Active Patterns can "democratise" all of this:

let (|Split|) (on: char) (s: string) =
    s.Split(on, StringSplitOptions.RemoveEmptyEntries ||| StringSplitOptions.TrimEntries)
    |> Array.toList

This looks like a normal function that takes in two arguments (on and s) and splits the string on the character provided, before converting the resultant array into an F# List. The strange bit is the function name definition, (|Split|) - this is how you define an active pattern.

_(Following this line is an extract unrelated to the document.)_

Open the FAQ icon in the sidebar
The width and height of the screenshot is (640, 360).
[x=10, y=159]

With the pattern, we can start to match on the original string as follows:

match text with
| Split ':' elements -> ...

This pattern splits the original text on : and binds the output into the symbol elements so that we can use it on the right hand side of the ->. In this case, elements would be a list of two elements:

[
    "Card 1"
    "41 48 83 86 17 | 83 86  6 31 17  9 48 53
]

F# supports recursive (or nested) patterns, which means that you can indefinitely "expand" symbols in a pattern match with more patterns:

match s with
| Split ':' [ a; b ] -> ...
| _ -> failwith "bad input"

F# lists are denoted with [ elem; elem; elem ] syntax

Compare this with the previous match and you'll see we've replaced elements with [ a ; b ] - a standard F# list pattern that says "this list must be two items in length; bind those elements to the symbols a and b":

let a = "Card 1"
let b = "41 48 83 86 17 | 83 86  6 31 17  9 48 53

If the list has more elements, the pattern would not match, leaving the new "catch all" _ handler to throw an exception.

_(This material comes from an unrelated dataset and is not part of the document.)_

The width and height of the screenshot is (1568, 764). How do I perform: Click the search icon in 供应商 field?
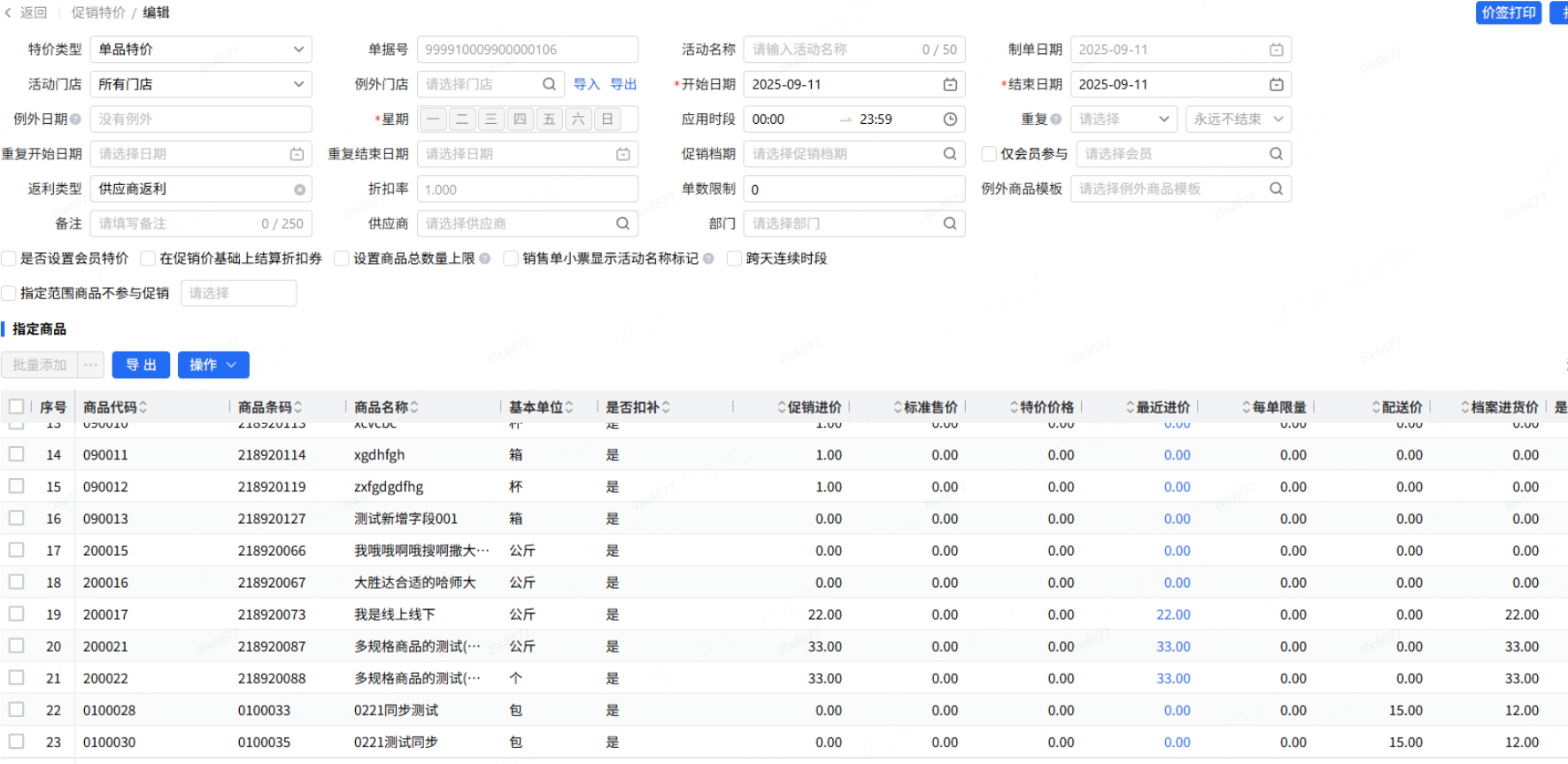[622, 224]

We can now split a on space to extract both Card and `1":

match s with
| Split ':' [ Split ' ' [ "Card"; n ]; b ] -> ...
| _ -> failwith "bad input"

Notice here I'm actually specifying several things here:

  • The list must have two elements.
  • The first element must be the word Card
  • Bind the second element to n.

With the addition of a second pattern that tries to convert a string to an integer, we can expand further and safely get to the Card Id:

// Active pattern to safely convert string to int
let (|Int|_|) (s: string) =
    match Int32.TryParse s with
    | true, n -> Some(Int n)
    | false, _ -> None

match s with
| Split ':' [ Split ' ' [ "Card"; Int n ]; b ] ->
    {
        CardId = n
        ....
    }
| _ -> failwith "bad input"

Putting it all together

Armed with these two active patterns, plus F#'s existing list and constant patterns, we can parse the entire thing thus:

match s with
| Split ':' [ Split ' ' [ "Card"; Int n ]; Split '|' [ Split ' ' winning; Split ' ' ticket ] ] ->
    {
        CardId = n
        WinningNumbers = winning |> List.map int
        PurchasedTicket = ticket |> List.map int
    }
| _ -> failwith "bad input"

There are several nested matches going on here! I've put the nested match on multiple lines here so you can see the individual matches with indentent visualisations:

Split ':' [                // [ "Card 1"; "41 48 83 86 17 | 83 86  6 31 17  9 48 53" ]
    Split ' ' [                // [ "Card"; "1" ]
        "Card"
        Int n                  // 1
    ]
    Split '|' [                // [ "41 48 83 86 17"; "83 86  6 31 17  9 48 53" ]
        Split ' ' winning          // [ "41"; "48"; "83"; "86"; "17" ]
        Split ' ' ticket           // [ "83"; "86"; "6"; "31"; "17"; "9"; "48"; "53" ]
    ]
 ]

A fully-working gist for the above is available here, which also contains an "imperative" solution without using pattern matching.

Summary

Active Patterns are awesome! Combined with F#'s built-in pattern matching features such as list matching and recursive matching, you can express business rules for parsing with relative ease that can be highly readable as well as typesafe. You won't need active patterns for every-day use, but whenever you have complex pattern matching code or parsing, Active Patterns can be a very useful tool to have in your arsenal.